From the great plan of this castle, and there being no direct evidence to the contrary, its foundation has been attributed to the Romans; and some ingenious arguments have been adduced to prove, that it was their Bullaum Silurum. But it sufficiently appears, that no considerable part of the present fortress was built by them, as the predatory army of Rhys Tycan took and rased Caerphilly castle in 1221. The best supported opinion is that of the Hon. Daines Barrington, who attributes the present erection to Edward the First.—Caerphilly has lately increased from an obscure village to a well-built little town; and the respectable appearance of its two inns may be in a great measure dated from the great increase of the visitants of the castle. [177]We left Caerphilly, over to hilly boundary, on the road to Cardiff; where we noticed the singular appearance of some peasants digging coals from the surface of the ground. At the extremity of this tract, Thornhill, a grand elevation, afforded us a most extensive prospect, which, illuminated by an evening sun, formed a picture of uncommon brilliancy. The wide plain of Cardiff displayed for many miles, in every direction, a gratifying extent of Nature’s bounty, in an endless variety of cultivation, chequered with numberless hedgerows, and enlivened by several villages, whose neatly whitened walls glistened through their appendant foliage: the rich verdure was in one part varied by the russet hue of an extensive warren. At the extremity of this tract appeared the expansive Severn, in which the two islands of the steep and flat Holmes were conspicuous; and afar off the bold hills of Somersetshire closed the prospect. We slowly descended from the spot commanding this range of objects, and travelled on a good road towards Cardiff, with the episcopal ruins of Landaff at a small distance on our right.
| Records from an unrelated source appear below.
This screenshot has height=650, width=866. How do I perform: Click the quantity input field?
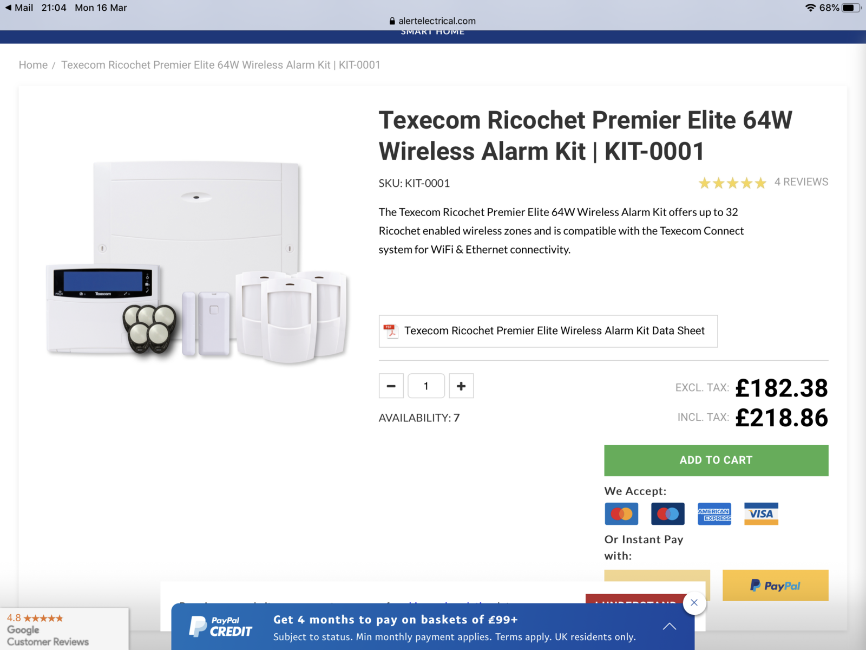pyautogui.click(x=426, y=386)
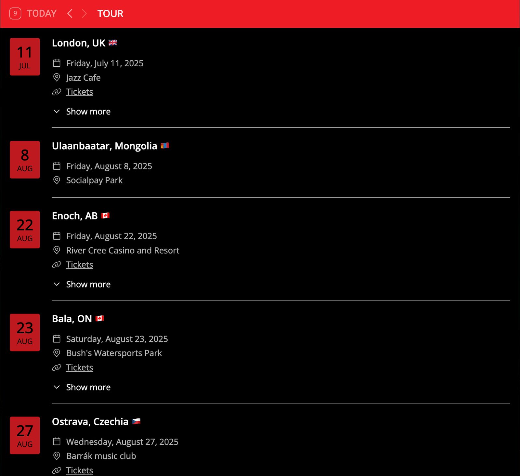This screenshot has height=476, width=520.
Task: Open Tickets link for Bala show
Action: (x=80, y=367)
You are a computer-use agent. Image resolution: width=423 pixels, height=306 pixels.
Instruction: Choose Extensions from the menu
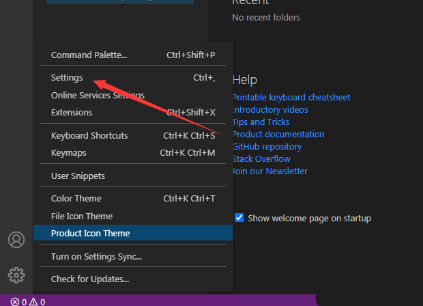click(72, 112)
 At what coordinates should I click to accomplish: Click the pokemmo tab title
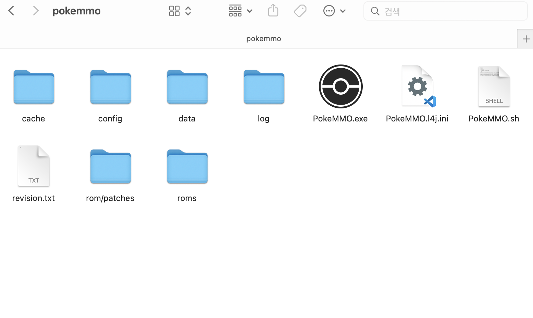(x=263, y=38)
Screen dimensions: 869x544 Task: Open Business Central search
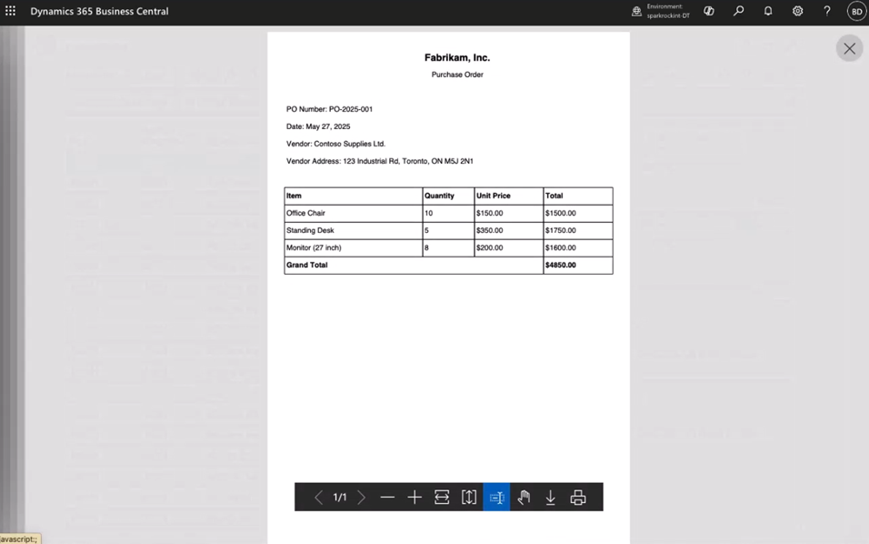tap(738, 10)
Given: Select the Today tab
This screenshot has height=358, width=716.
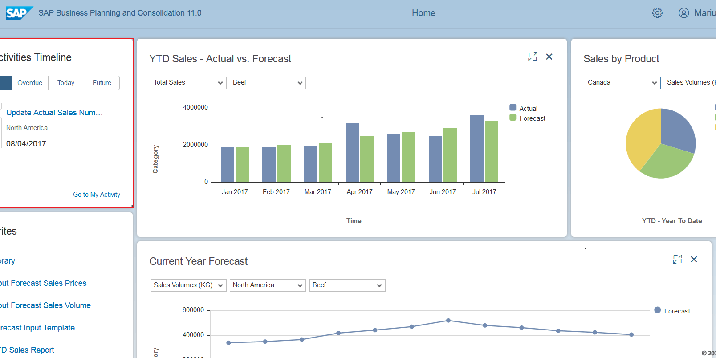Looking at the screenshot, I should pos(66,83).
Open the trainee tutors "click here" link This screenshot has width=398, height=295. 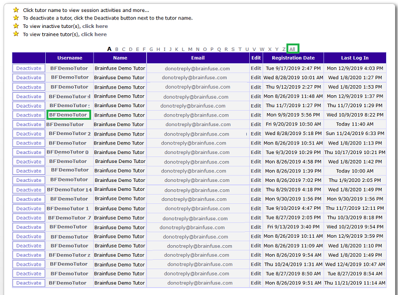[94, 34]
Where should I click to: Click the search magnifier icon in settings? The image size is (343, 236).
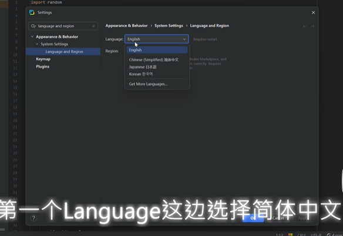33,26
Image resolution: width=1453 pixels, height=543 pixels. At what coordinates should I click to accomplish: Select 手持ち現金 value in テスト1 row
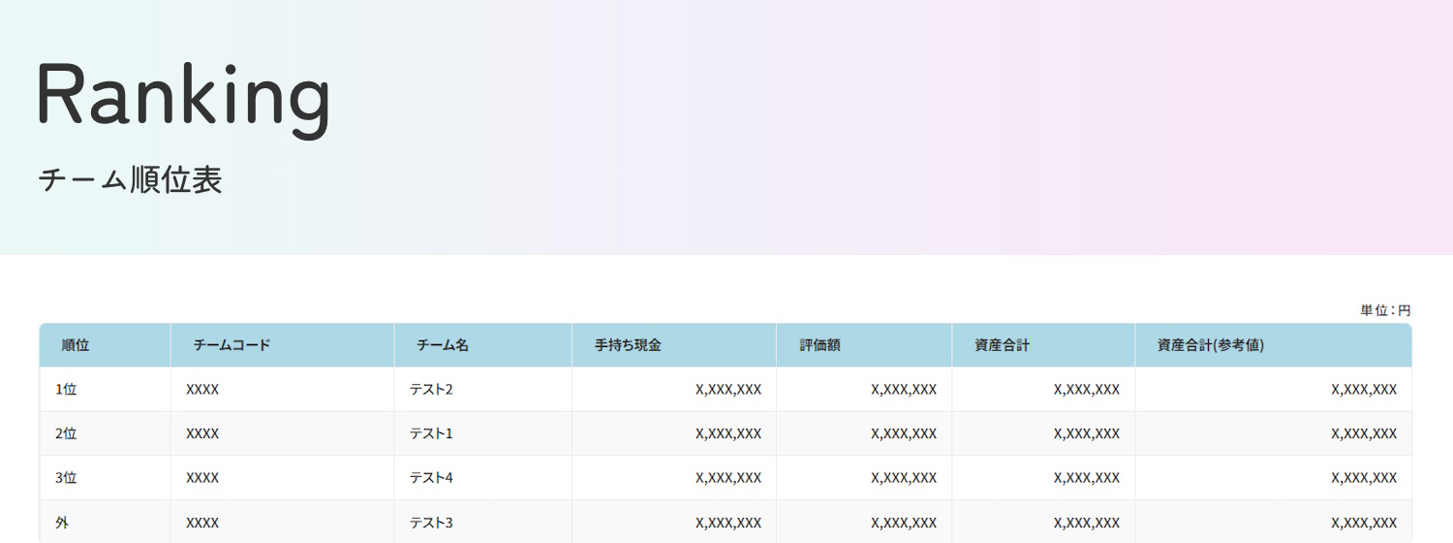(x=728, y=434)
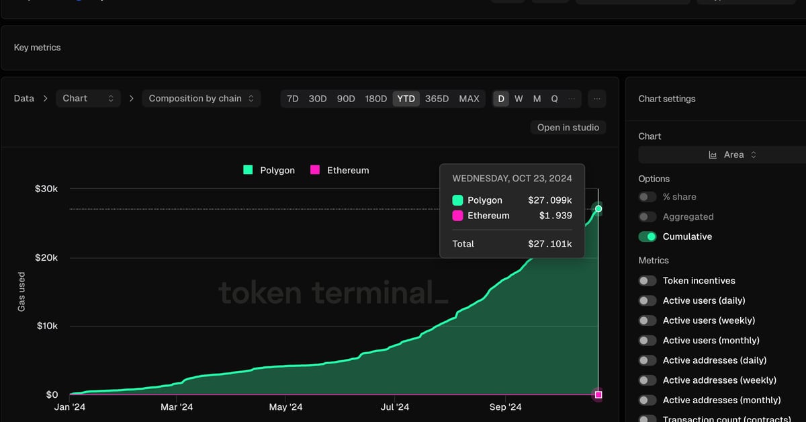Click the highlighted data point at the chart's end
The height and width of the screenshot is (422, 806).
[598, 209]
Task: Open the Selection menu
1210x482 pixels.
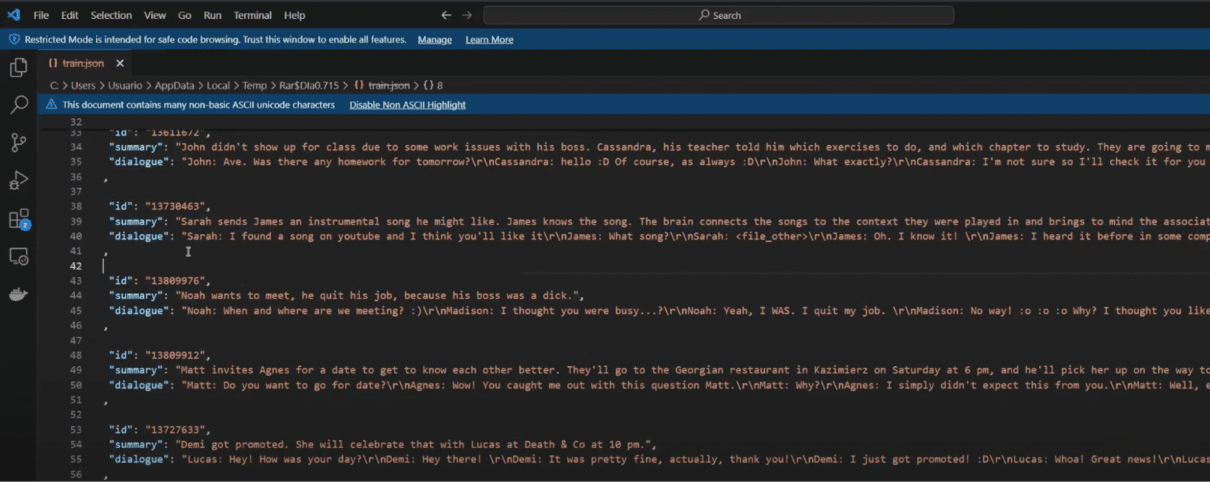Action: pos(111,15)
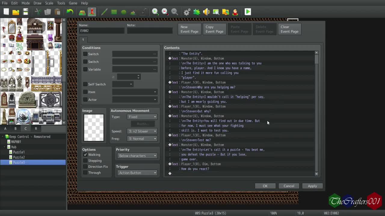Open the Priority dropdown set to Below characters
Viewport: 385px width, 216px height.
[x=137, y=156]
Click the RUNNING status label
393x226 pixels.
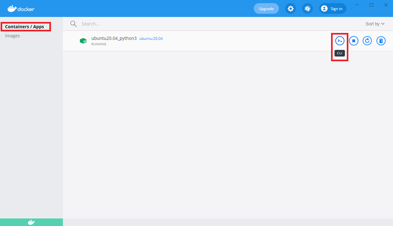[99, 44]
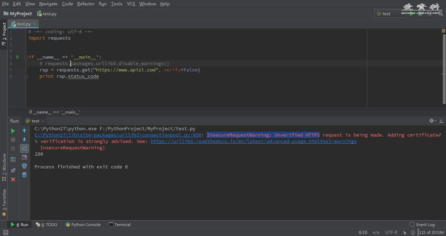
Task: Pin the Run tab
Action: (x=13, y=170)
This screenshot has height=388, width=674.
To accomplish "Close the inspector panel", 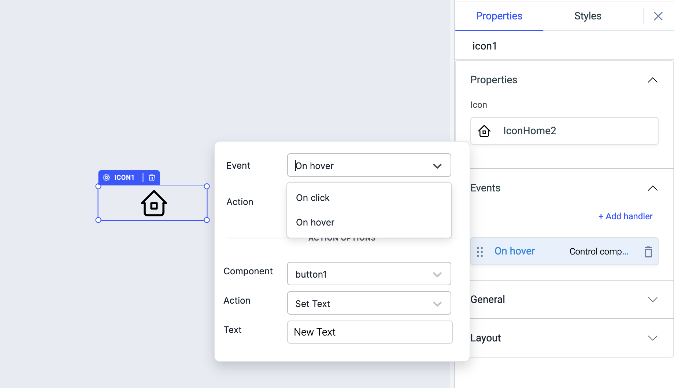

On entering Cardiff, the capital of Glamorganshire, between the ivy-mantled walls of its castle, and the mouldering ruin of a house of White Friars, we were much pleased with the aspect of the town: nor were we less so on a closer examination of its neat well-paved streets; it appearing to us one of the cleanest and most agreeable towns in Wales. The high tower of its church, crowned with four transparent Gothic pinnacles, had long engaged our interest; but on a near view we did not find the body of the church to correspond with it; it being of an older date, a plain Norman structure. This, I believe, was the conventual church of the Franciscan Friars that are described as having occupied the eastern suburb of the town. The other parish church, for Cardiff is divided into two parishes, was undermined by the action of the river, about a century and a half since, and fell down. The house of the White Friars has been already noticed; and without the west gate stood a monastery of Black Friars. This town was formerly encompassed by a wall, and vestiges of its four gates yet remain. Cardiff, having the benefit of a good harbour, carries on a brisk trade with Bristol, and other places, and has of late considerably increased its commercial importance: but perhaps its chief interest with tourists will be derived from its castle.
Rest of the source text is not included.